Offer Better Healthcare Services
Even the most dedicated nurses need continuing education, and as healthcare continues to evolve, so does the need for more educated professionals. Completing your MSN degree will give you the tools you need to deliver the best care possible to your patients. It’ll also help you build upon the skills you have while implementing advanced medical treatment.

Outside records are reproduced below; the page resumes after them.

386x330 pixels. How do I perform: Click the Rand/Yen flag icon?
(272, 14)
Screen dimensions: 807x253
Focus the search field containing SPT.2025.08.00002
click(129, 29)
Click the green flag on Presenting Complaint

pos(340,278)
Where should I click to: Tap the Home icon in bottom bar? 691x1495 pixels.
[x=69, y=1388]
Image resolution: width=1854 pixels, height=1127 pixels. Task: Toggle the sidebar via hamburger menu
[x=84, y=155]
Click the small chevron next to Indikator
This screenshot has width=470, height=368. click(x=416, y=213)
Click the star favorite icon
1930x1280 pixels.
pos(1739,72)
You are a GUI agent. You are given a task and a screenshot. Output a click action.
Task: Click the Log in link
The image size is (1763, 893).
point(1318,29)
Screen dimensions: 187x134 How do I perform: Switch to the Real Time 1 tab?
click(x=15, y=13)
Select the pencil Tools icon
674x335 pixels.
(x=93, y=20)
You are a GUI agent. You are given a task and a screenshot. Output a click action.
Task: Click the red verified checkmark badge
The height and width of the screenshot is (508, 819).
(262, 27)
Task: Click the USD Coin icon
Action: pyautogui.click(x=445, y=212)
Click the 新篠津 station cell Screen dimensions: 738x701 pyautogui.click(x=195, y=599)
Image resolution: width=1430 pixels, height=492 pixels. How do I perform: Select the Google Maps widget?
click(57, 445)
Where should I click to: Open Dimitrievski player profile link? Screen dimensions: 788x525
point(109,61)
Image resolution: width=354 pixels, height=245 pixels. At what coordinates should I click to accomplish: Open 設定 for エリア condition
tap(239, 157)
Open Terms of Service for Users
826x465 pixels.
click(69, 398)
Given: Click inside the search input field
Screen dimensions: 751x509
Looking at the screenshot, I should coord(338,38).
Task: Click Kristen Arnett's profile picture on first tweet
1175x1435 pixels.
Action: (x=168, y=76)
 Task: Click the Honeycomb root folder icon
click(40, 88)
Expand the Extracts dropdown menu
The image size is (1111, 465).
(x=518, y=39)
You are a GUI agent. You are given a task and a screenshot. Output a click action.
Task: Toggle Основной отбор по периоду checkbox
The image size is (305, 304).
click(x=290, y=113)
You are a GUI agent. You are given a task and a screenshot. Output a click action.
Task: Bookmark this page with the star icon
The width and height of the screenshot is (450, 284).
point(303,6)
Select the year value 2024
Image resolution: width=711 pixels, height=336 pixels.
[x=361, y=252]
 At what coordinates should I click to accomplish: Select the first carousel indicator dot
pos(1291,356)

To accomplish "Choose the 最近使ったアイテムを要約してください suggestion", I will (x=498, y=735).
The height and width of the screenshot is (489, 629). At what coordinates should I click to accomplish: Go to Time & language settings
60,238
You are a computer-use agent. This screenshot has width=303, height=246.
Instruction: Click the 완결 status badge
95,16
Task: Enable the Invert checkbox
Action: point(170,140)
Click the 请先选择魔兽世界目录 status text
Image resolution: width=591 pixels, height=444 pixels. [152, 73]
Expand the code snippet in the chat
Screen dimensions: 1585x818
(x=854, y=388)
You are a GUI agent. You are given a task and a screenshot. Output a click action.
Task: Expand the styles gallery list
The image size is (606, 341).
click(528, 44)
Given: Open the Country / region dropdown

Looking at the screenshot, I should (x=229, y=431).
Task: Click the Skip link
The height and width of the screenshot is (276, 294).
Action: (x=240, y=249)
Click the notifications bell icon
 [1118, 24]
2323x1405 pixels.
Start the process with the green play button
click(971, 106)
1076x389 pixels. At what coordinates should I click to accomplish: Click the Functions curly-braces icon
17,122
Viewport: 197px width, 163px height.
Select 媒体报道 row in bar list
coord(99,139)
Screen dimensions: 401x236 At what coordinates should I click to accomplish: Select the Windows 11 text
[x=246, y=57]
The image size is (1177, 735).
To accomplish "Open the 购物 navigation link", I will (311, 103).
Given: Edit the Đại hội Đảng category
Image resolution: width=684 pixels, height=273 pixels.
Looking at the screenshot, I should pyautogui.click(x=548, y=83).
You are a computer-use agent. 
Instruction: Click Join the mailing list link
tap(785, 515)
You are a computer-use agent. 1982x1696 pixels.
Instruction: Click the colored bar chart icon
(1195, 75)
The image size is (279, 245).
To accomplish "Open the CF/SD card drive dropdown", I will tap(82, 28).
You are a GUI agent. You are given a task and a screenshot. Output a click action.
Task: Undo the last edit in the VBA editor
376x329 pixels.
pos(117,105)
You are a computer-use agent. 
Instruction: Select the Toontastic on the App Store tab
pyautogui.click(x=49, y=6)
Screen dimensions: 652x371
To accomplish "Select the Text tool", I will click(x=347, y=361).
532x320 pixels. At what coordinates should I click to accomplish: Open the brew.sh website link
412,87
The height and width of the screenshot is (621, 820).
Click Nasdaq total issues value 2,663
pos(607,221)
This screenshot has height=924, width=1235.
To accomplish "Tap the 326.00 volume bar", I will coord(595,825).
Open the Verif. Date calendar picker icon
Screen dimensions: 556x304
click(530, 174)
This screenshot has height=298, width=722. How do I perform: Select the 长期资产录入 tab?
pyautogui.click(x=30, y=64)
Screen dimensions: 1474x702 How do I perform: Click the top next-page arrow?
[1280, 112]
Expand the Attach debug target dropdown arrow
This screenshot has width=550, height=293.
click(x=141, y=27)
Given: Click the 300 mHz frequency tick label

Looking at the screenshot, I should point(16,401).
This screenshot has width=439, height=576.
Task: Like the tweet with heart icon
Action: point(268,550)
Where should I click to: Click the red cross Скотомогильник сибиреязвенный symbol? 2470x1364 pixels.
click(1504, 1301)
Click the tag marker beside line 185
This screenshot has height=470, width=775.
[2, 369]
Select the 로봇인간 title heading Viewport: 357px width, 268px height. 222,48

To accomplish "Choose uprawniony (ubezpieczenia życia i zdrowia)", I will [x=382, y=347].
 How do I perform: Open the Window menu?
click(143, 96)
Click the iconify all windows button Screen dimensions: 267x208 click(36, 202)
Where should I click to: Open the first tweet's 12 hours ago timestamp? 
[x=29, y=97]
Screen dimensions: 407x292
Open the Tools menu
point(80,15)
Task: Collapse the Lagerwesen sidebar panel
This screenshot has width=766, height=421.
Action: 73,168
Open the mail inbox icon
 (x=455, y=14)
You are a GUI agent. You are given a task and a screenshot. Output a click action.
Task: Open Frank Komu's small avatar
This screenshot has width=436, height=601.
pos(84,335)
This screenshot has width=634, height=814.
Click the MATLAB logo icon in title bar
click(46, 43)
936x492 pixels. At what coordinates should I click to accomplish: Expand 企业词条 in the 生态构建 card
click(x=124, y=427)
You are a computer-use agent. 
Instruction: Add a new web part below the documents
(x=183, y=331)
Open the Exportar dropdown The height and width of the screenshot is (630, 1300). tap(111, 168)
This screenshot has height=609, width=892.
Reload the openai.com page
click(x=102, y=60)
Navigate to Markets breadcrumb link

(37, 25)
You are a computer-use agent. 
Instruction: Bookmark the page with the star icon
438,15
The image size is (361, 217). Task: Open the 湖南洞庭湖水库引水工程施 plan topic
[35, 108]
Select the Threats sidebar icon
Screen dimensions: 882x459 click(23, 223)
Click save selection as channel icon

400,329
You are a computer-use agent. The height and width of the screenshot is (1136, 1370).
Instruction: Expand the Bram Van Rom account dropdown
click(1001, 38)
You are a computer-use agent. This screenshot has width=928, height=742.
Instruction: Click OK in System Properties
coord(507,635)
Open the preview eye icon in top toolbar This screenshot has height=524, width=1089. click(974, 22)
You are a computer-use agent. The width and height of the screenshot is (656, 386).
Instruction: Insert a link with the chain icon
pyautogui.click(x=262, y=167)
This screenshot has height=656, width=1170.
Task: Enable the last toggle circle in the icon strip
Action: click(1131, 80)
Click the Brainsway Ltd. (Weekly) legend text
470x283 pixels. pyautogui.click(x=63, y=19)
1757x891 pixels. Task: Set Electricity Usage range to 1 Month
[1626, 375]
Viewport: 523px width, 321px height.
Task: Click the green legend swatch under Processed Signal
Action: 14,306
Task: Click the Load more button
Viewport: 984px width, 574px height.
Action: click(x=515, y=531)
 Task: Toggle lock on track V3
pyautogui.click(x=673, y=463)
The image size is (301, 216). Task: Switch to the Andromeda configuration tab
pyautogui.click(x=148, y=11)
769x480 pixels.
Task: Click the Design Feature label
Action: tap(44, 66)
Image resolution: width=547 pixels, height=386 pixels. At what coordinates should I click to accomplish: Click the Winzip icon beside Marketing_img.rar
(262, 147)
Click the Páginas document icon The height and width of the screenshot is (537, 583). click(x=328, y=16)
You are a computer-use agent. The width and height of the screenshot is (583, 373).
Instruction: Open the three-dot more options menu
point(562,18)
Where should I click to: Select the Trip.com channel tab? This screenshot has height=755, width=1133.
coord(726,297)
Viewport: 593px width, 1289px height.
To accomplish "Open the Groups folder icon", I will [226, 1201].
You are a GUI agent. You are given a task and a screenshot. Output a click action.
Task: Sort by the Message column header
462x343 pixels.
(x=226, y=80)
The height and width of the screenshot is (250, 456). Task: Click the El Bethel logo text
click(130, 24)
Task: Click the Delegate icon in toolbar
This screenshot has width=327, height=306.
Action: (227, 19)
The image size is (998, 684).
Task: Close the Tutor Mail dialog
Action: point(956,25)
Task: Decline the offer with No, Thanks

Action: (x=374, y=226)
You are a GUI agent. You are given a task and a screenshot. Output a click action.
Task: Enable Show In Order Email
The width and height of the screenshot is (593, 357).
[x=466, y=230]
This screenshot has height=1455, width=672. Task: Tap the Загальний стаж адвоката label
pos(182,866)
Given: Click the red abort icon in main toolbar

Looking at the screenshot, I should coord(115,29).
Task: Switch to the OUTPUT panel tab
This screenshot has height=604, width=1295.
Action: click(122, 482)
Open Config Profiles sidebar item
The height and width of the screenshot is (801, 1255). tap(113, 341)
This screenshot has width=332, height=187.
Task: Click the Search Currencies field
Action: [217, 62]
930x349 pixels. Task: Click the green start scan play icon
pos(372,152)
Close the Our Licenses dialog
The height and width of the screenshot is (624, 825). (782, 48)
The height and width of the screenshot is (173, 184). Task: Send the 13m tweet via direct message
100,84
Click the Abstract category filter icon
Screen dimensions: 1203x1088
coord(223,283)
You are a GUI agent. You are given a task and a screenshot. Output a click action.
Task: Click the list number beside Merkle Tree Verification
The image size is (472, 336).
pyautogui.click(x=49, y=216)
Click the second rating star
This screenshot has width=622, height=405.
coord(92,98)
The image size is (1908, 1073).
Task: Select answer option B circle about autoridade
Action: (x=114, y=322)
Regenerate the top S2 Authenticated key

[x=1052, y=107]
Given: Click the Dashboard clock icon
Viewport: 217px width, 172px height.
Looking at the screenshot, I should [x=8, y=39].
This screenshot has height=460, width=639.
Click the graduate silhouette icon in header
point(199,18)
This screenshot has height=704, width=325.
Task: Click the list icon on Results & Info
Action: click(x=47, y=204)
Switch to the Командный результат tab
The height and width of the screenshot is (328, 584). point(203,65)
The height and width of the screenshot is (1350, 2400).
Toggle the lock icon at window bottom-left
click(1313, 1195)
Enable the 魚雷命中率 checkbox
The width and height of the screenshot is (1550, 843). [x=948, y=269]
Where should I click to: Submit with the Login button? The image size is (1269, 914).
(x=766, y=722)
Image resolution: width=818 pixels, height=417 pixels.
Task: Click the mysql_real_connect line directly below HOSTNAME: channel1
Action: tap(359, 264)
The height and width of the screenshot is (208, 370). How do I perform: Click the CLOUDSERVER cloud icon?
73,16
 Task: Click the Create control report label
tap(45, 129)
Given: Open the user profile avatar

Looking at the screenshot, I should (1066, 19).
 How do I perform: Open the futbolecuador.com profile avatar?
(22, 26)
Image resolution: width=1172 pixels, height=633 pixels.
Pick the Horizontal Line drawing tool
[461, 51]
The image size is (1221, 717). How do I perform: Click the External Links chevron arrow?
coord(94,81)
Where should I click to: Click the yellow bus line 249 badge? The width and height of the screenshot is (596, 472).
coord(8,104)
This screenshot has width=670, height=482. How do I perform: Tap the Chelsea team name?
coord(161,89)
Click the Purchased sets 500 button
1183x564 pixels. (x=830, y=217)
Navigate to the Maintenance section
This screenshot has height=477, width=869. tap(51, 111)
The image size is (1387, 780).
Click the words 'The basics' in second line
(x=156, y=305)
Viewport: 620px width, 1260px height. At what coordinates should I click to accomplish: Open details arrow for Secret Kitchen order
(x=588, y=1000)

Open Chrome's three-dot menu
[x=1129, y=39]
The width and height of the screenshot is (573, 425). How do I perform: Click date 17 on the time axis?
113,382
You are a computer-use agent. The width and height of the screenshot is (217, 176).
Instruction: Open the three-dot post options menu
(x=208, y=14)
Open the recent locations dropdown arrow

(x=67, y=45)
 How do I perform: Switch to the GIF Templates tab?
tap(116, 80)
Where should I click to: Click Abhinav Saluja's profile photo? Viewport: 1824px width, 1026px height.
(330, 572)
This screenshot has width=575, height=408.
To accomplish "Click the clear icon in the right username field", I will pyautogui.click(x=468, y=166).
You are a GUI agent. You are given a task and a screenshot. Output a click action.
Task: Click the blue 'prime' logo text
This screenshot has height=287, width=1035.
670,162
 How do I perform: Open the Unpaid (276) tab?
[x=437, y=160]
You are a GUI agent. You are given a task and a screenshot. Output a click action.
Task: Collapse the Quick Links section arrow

Aside from becoming an educator, furthering your education also allows you to become a mentor to others. Nurses who are just starting out look for guidance, particularly from someone they can trust. Having these advanced credentials will allow you to help newbies in the field and also share your wisdom and insight.
Improved Work Schedule
Most RNs work 12-hour shifts in rotation. And while this might seem great at first, especially working four days on and having three days off, there comes a time when you need a different schedule. Aside from working in a traditional doctor’s office, where you usually work eight hours, having your MSN will give you more flexibility in your schedule, even in a hospital setting.
Work in Research
With a master’s, you can also participate in research projects. You can use your education to write thesis papers or partake in research studies in medical fields that interest you the most.
Enhanced Job Stability
Although there’s still a shortage of nurses, having an extra layer of education and knowledge can offer enhanced job security. Employers, in every sector of medicine, want people who care enough to continue their education.